Records provided section start
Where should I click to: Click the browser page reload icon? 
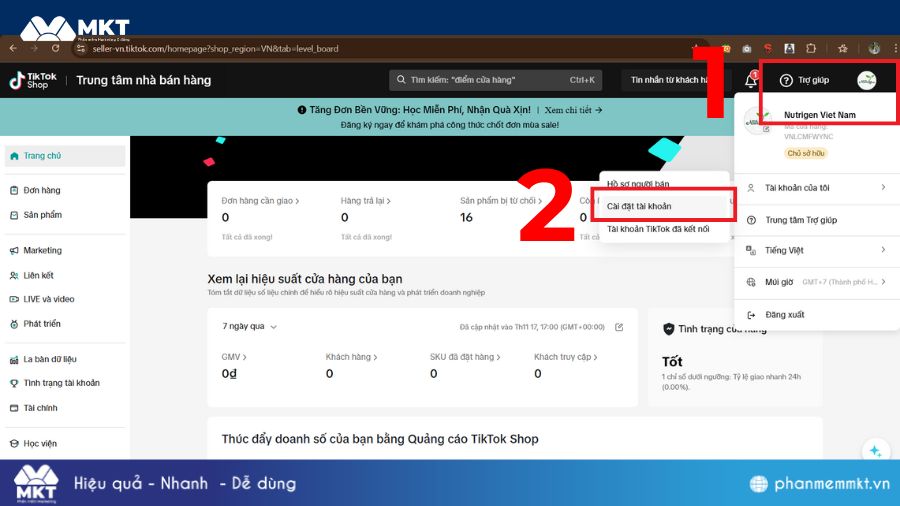point(55,48)
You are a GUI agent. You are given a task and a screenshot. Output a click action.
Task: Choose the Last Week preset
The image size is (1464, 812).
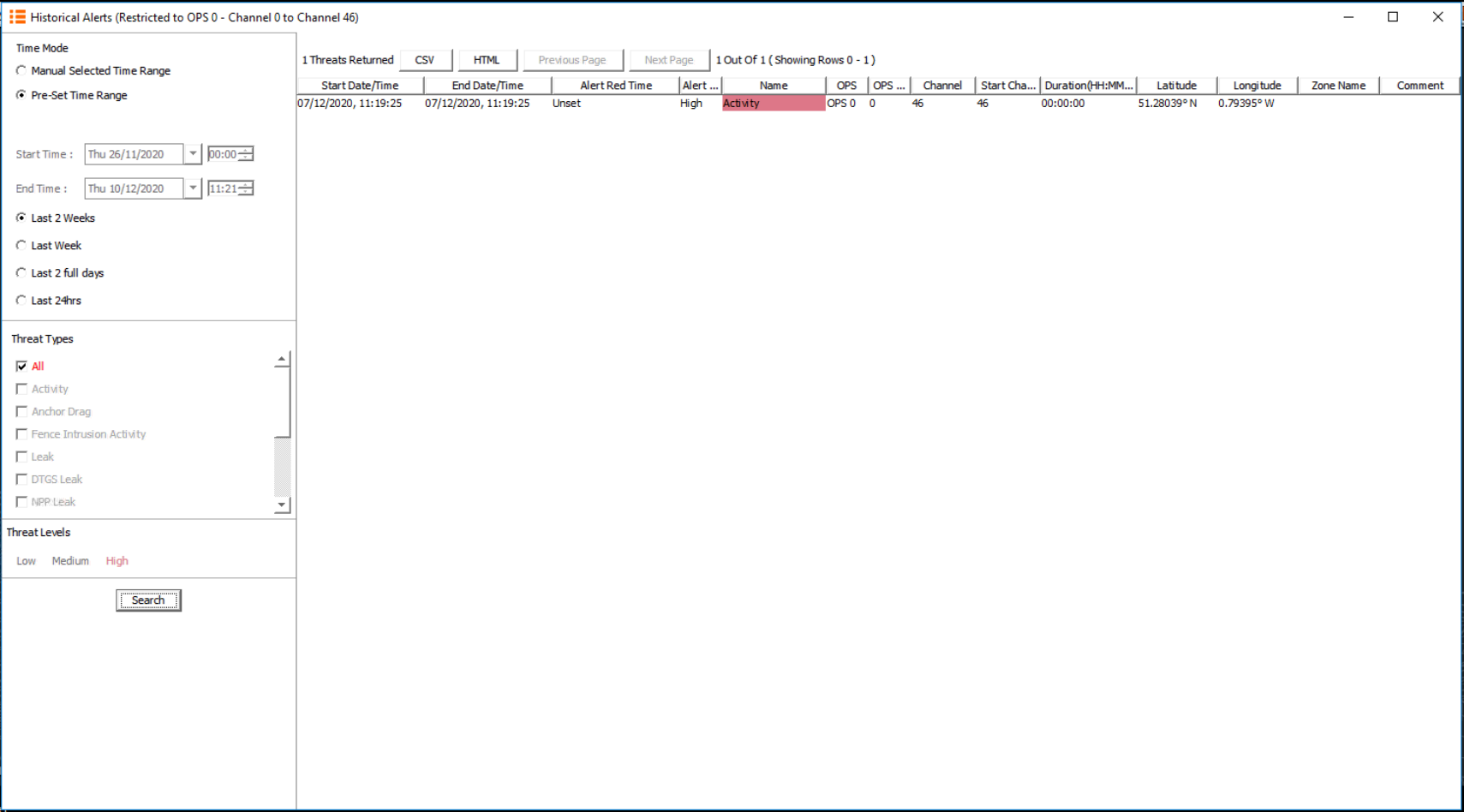(21, 246)
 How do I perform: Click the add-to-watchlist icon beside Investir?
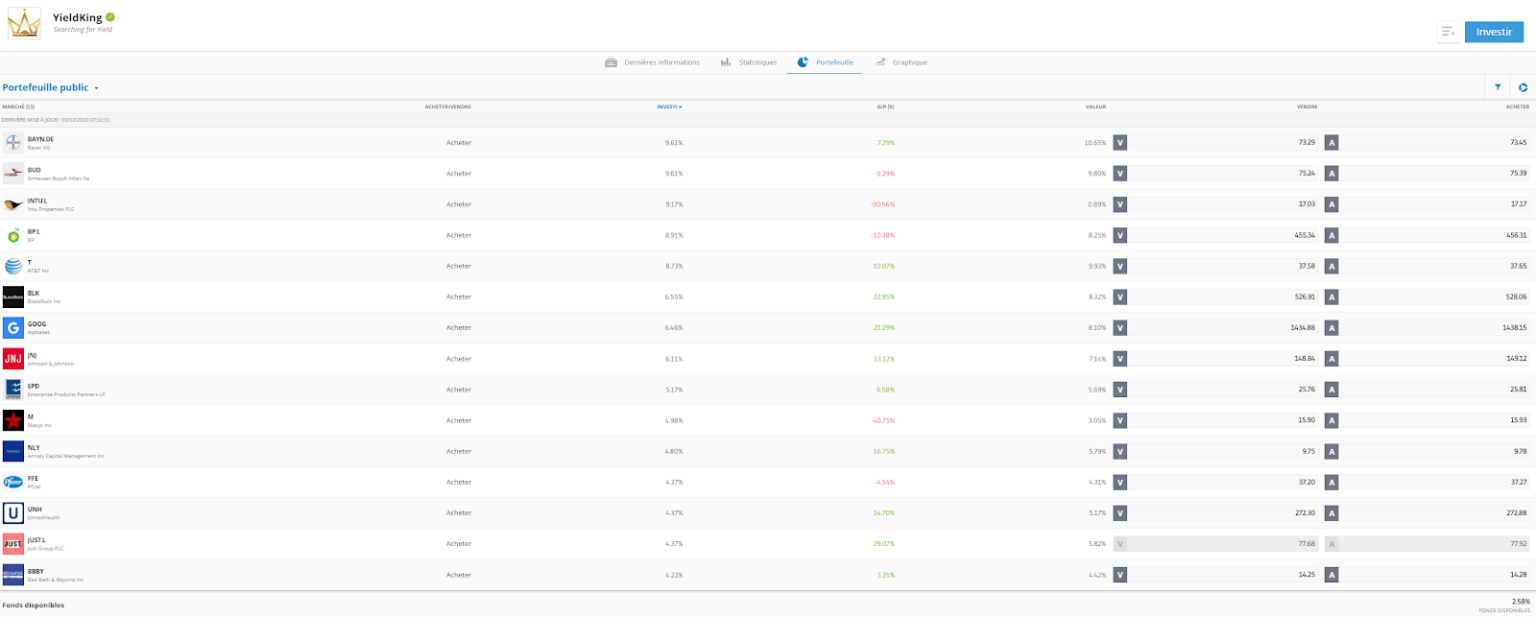(1447, 31)
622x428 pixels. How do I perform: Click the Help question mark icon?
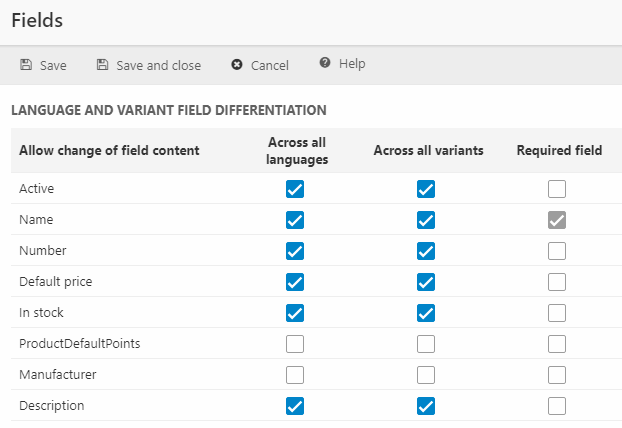click(325, 64)

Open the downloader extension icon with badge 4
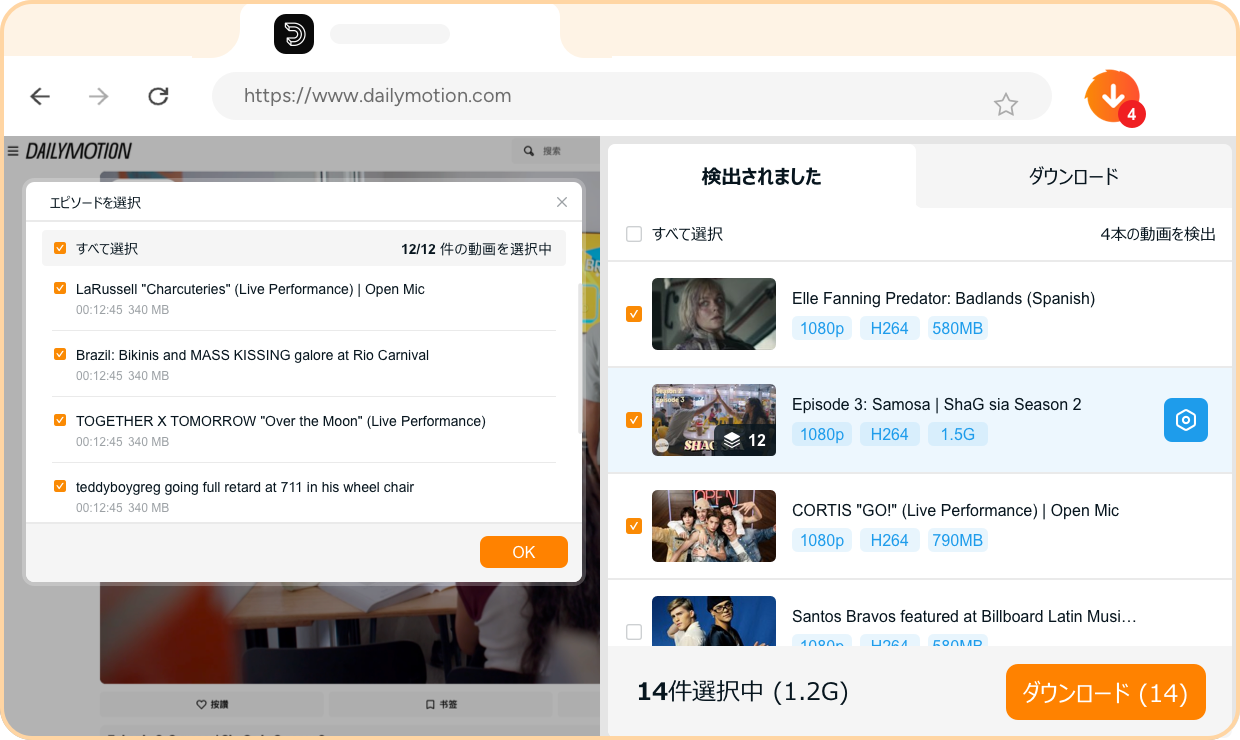[x=1113, y=96]
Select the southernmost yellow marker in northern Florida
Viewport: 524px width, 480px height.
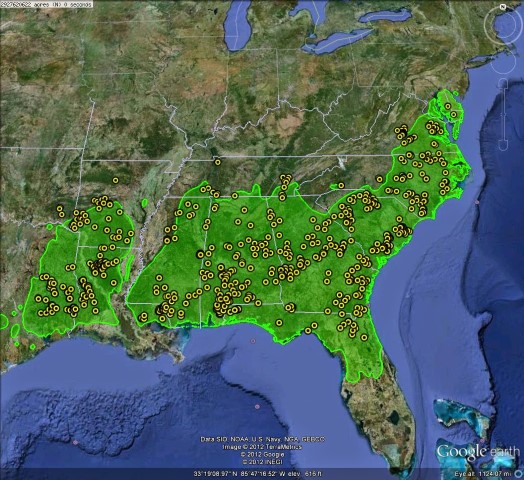(x=364, y=338)
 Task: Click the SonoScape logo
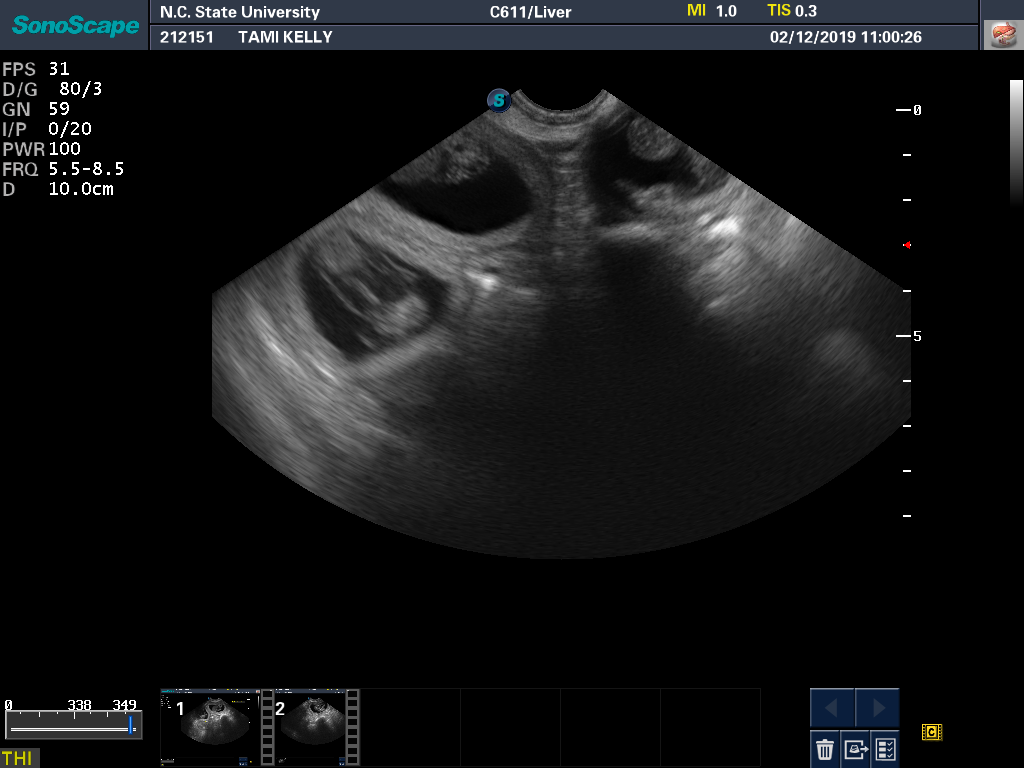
Records provided section end
> **Assignment**: Only the pictures are to be left out; repeat everything else in the records above exactly.

> **Task output**:
Where should I click to: Click the browser page reload icon? 
point(55,48)
You are a GUI agent. You are given a task and a screenshot. Output a click action.
Task: Choose the Last Week preset
The image size is (1464, 812).
(21, 246)
 How do I perform: Click the add-to-watchlist icon beside Investir?
(1447, 31)
622x428 pixels. How do I perform: Click the Help question mark icon?
click(325, 64)

Open the downloader extension icon with badge 4
[x=1113, y=96]
Select the southernmost yellow marker in northern Florida
Viewport: 524px width, 480px height.
(x=364, y=338)
 Task: Click the SonoScape logo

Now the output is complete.